Sunday, April 6, 2014

Making a New Friend on a New River: Camping trip on the Altamaha River, Georgia

My adventure last weekend all started with a phone call I took at the Visitor Center in Okefenokee National Wildlife Refuge from a lady wanting  information about paddling in the swamp on the west side.  She wanted to spend a night in the swamp, then go down the Suwanee River to Fargo. (The Suwanee drains ninety per cent of the swamp.) I didn't know a lot but was able to tell her which trails were open on that side.  I also told her I was a paddler and, in a few weeks, had friends coming to camp in the swamp and also do a overnight paddle on the St. Mary's River.  (This drains the other ten per cent of the swamp and then runs now along the east side of the swamp before turning east to carry its water to the Atlantic Ocean.)  She immediately said she wanted to come on the St. Mary's River trip.

We exchanged contact information and became Facebook friends.  After getting permission to let her join our group, I invited her to go with us.  Family obligations prevented her from joining us but she invited me to paddle with her. By last weekend, almost every river in Florida and south Georgia were flooded or very close to being flooded.  We gambled that on such as huge river as is the Altamaha, we would still be able to find some ground and no strainers. Her route from house to river came close to me so I had her pick me up at a friend's house in Folkston.  In a little over an hour, we were at the takeout, Jaycee's Landing, where we left our car and met a friend of her husband who loaded all our stuff into his pickup and hauled us upriver twenty-eight miles to Carter's Bight Landing.
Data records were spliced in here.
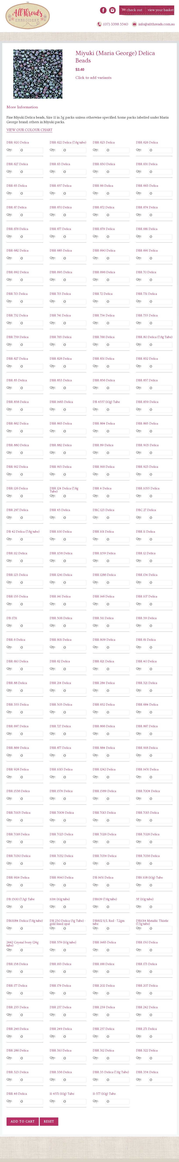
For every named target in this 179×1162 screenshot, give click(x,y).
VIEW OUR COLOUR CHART (29, 130)
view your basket (161, 10)
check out (134, 10)
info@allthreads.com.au (156, 24)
First look at the river - this will be out take-out landing

Ready to leave from Carter's Bight Landing

We put in around 2:00PM into a WIDE river under cloudless skies.  With the extra water, the river was about 200 yards wide. It was quite beautiful, and only had a few batches of houses along our route.

Julie passing a house

River view

Coming in to an almost flooded out sandbar  for a rest stop

Rest stop sandbar

We drifted at around three miles per hour - with help both from the current and the wind at our backs -  and also paddled, so we had covered about seventeen miles when it got time to find a campsite. We found a huge sandbar, that was partially flooded out and started setting up camp.

The most beautiful - and ONLY sandbar we saw suitable for camping on the river
After we got our tents up and gathered firewood,we watched the sun set through the trees on the far bank while Julie cooked us a delicious supper of baked sweet potatoes, and chicken with mushrooms and cheese over the fire.

The wood was very rotten and it took a lot of it to make supper and then enjoy the fire.

Julie and  me at sunset

Last of the sunset

We stayed up late getting to know each other enjoying being together.  The night sky was beautiful.  We had few motorboats during the afternoon, but no one was on the river that night except us.  We heard feral hogs on the land behind the sandbar, but never saw them.

Morning view of another part of our sandbar

The next day dawned cool but bright and beautiful.  The area was full of birds, both the ones we knew and migrating ones.  I didn't have my binoculars with me and didn't know the songs of most of them.  An alligator spent a lot of time bellowing - a sound that sounds like the swamp snoring to me -  just up the river and out of our site.

We had breakfast and let our tents dry while we slowly packed our stuff back into our dry bags. We didn't leave until after 10:00 A.M.  The river was slightly lower but almost as fast.

We went from jackets to this in a couple of hours

We spent a lot of time just drifting to make the trip last longer.
The kind of heavy paddling we mostly did all morning

One of many houses in the water
 We also stopped a few minutes at a landing and visited with a father and his children.


Rest Stop

Little boat on a big, gentle river

A few alligators were out sunning and one challenged Julie.  It pushed her out away from a little cove. We think it was a moma protecting her babies. We took a break at another little landing but finally got down to Jaycee's Landing.

Just at the moment we pulled up to the boat launch, the couple that had hauled us to our put-in, arrived to see if we had made it back out.  Within minutes, with them helping load the kayaks, we were loaded and on our way home.

Both Julie and I hope that this will be the first of many more visits and paddle trips. I'm so grateful for getting to know her and for her generosity in taking an old lady paddling.

 This blog will come out while I'm visiting another new friend, this time in North Carolina. Then  I'll come back and work four more days, then will pack and leave. Hopefully I'll get to stop and spend two nights and a day with Julie and go on a day paddle with her on my way back to Galveston, TX.